Abstract

Huntington disease (HD; OMIM 143100), a progressive neurodegenerative disorder, is caused by an expanded trinucleotide CAG (polyQ) motif in the HTT gene. Cardiovascular symptoms, often present in early stage HD patients, are, in general, ascribed to dysautonomia. However, cardio-specific expression of polyQ peptides caused pathological response in murine models, suggesting the presence of a nervous system-independent heart phenotype in HD patients. A positive correlation between the CAG repeat size and severity of symptoms observed in HD patients has also been observed in in vitro HD cellular models. Here, we test the suitability of human embryonic stem cell (hESC) lines carrying HD-specific mutation as in vitro models for understanding molecular mechanisms of cardiac pathology seen in HD patients. We have differentiated three HD-hESC lines into cardiomyocytes and investigated CAG stability up to 60 days after starting differentiation. To assess CAG stability in other tissues, the lines were also subjected to in vivo differentiation into teratomas for 10 weeks. Neither directed differentiation into cardiomyocytes in vitro nor in vivo differentiation into teratomas, rich in immature neuronal tissue, led to an increase in the number of CAG repeats.

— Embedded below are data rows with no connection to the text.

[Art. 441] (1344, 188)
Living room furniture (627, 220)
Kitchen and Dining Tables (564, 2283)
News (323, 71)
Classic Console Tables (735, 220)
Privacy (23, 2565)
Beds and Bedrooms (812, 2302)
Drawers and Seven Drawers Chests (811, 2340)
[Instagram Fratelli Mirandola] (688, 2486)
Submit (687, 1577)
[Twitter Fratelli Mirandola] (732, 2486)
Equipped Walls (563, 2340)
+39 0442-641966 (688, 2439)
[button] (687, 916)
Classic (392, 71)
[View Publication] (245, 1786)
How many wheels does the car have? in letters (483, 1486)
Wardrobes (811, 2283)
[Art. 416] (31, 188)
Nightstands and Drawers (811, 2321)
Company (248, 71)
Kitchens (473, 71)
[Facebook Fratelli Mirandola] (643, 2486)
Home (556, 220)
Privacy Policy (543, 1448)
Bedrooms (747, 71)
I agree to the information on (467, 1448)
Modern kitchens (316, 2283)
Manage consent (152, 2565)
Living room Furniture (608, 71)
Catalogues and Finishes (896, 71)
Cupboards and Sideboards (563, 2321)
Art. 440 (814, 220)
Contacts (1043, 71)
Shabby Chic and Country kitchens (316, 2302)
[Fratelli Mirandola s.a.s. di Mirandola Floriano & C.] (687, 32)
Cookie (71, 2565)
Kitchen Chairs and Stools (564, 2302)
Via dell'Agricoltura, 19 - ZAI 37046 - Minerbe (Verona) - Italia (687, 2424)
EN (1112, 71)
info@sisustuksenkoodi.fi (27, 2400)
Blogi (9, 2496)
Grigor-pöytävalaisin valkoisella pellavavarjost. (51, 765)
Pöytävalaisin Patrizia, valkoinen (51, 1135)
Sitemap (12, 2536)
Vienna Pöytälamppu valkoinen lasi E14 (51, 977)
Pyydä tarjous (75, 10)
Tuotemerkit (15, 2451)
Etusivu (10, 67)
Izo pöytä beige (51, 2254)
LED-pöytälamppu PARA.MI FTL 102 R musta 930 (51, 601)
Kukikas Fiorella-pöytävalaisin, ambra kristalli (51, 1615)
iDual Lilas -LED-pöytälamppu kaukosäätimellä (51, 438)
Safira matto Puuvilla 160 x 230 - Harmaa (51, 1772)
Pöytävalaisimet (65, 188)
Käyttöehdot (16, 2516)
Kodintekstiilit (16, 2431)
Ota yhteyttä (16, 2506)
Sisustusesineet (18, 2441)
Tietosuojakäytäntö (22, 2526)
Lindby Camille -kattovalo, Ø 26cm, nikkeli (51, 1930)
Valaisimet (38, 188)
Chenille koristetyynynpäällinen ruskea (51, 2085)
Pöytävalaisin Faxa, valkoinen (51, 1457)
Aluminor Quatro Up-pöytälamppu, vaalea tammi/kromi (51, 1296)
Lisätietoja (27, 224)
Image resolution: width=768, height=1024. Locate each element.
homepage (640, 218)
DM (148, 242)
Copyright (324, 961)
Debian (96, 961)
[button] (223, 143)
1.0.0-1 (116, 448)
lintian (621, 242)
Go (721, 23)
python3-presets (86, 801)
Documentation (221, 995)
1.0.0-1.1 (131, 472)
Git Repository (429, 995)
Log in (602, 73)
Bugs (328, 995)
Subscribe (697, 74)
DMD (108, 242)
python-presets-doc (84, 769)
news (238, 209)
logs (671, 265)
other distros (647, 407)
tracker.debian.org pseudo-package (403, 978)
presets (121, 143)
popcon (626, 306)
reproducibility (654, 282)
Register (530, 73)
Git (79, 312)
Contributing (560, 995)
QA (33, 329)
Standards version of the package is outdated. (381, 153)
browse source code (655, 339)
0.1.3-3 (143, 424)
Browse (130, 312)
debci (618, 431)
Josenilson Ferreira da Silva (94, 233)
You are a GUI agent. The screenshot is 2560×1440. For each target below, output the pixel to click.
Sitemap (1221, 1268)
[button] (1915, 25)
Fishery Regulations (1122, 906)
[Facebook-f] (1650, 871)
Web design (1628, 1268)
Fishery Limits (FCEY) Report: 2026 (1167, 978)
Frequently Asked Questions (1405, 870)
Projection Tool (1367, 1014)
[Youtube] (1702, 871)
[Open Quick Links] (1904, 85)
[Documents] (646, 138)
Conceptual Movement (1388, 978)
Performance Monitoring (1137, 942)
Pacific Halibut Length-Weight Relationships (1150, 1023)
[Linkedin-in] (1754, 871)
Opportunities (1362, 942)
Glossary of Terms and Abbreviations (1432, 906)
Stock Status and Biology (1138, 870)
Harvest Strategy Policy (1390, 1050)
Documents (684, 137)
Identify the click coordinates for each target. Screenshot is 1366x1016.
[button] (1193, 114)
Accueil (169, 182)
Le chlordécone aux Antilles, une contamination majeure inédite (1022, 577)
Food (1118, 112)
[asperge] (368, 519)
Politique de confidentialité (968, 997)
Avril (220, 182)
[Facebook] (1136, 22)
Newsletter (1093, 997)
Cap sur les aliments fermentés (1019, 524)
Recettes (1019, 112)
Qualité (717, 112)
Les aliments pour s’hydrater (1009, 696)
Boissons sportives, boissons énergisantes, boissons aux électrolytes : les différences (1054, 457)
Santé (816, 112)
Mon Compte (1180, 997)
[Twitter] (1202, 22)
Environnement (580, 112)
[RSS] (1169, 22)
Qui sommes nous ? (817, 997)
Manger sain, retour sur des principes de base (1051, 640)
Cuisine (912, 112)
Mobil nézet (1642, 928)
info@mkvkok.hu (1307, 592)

Although the CAG stability might be cell line-dependent, induced pluripotent stem cells generated from patients with larger numbers of CAG repeats could have an advantage as a research tool for understanding cardiac symptoms of HD patients.

Highlights

  • Huntington’s disease (HD; OMIM 143100) is an autosomal, dominantly inherited progressive neurodegenerative disorder usually with a late onset

  • These are in general immortalized cell lines with a genome-integrating viral delivery system carrying a mutated HTT exon 1, expression of which is driven by an exogenous promoter

  • Two other groups reported that 40–48 CAG repeats were stable in five undifferentiated and differentiated HD-human embryonic stem cell (hESC) [42, 43]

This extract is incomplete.